May 2017 | View story as PDF
The art of storytelling translates individual experiences into collective memories.
By Rhea Cote Robbins
What’s your immigration story? Everybody has one. In Lynn Robinson’s short film And You From Yours (1993), Robinson tells the story of female immigrants uprooted from Quebec to the Northeast. Through powerful imagery Robinson conjures the range of emotions one experiences when one emigrates: the uncertainty, the acclimation, the indecision for the French Canadian woman of whether to stay or go back, and then finally the recognition of the freedoms gained.
Do you know your own immigration story? And how can you avoid stereotypes when telling that story? Throughout her film, Robinson weaves the tale of her own great-grandmother’s immigration, gleaned from details shared with her by her grandmother–her mémère.

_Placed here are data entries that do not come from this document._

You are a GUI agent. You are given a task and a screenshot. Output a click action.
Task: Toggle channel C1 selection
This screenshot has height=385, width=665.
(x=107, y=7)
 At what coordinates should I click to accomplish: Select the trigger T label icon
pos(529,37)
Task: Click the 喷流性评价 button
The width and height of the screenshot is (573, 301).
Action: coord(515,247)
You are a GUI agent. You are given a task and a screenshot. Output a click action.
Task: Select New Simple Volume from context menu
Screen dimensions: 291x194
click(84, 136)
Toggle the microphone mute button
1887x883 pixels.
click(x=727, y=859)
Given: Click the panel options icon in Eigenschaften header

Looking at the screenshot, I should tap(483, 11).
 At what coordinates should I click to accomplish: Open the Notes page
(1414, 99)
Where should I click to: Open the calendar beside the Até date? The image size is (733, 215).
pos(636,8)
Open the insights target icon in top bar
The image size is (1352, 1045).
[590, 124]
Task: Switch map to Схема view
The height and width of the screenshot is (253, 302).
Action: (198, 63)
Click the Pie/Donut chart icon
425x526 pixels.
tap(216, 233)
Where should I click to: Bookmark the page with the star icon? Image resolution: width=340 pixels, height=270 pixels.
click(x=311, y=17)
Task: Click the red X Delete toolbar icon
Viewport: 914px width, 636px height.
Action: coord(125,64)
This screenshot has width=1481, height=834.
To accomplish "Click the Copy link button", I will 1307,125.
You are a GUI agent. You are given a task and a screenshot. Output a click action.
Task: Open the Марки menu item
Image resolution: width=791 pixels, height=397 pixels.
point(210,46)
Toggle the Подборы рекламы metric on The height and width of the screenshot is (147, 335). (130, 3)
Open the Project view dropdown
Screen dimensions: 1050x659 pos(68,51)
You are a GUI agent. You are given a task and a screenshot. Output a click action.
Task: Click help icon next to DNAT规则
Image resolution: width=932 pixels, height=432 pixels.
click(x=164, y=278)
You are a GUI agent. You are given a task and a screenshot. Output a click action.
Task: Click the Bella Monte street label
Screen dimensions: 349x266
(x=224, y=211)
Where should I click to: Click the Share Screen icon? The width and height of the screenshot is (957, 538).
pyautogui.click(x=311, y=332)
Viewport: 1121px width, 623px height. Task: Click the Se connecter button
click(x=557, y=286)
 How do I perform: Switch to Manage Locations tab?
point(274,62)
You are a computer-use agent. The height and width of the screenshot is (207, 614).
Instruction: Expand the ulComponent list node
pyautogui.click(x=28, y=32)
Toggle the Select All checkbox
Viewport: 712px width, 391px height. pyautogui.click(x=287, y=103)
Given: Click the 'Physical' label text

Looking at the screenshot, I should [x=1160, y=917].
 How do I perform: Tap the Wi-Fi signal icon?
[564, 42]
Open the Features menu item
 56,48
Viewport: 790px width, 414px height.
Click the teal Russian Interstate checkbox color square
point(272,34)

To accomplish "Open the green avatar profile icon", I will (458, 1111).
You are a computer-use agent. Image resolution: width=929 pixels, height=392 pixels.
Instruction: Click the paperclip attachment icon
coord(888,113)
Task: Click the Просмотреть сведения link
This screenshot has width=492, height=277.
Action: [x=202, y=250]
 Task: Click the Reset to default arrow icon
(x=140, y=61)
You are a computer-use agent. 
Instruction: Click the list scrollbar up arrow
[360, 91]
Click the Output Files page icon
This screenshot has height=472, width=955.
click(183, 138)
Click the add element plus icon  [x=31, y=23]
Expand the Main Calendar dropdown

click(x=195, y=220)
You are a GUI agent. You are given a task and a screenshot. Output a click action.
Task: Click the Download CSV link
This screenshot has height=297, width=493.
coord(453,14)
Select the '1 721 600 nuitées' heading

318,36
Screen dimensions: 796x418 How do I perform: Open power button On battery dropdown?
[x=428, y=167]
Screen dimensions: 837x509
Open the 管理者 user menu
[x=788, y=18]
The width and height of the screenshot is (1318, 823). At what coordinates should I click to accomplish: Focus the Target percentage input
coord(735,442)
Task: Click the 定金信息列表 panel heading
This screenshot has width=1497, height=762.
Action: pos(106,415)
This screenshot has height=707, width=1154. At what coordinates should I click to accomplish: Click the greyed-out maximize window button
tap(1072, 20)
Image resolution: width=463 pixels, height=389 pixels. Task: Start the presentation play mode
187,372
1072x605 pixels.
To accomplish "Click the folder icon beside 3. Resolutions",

The film tells an intergenerational tale through the medium of flashbacks set between the 1870s and 1990s. Robinson drives the narrative using an epistolary format, unique imagery of landscapes, close-ups, and scenes revisiting her family’s former homestead. The story is told in broad strokes to allow space for the viewer to imagine her own experiences. What makes the film important to the French-Canadian heritage immigrants is that this is one of the few examples of such a film where the women are selfvoiced. If I were to express what I feel when I watch the film, I would say that I’m given freedom. It’s the freedom that only a story can give–and not just any story, but one I can relate to personally and profoundly.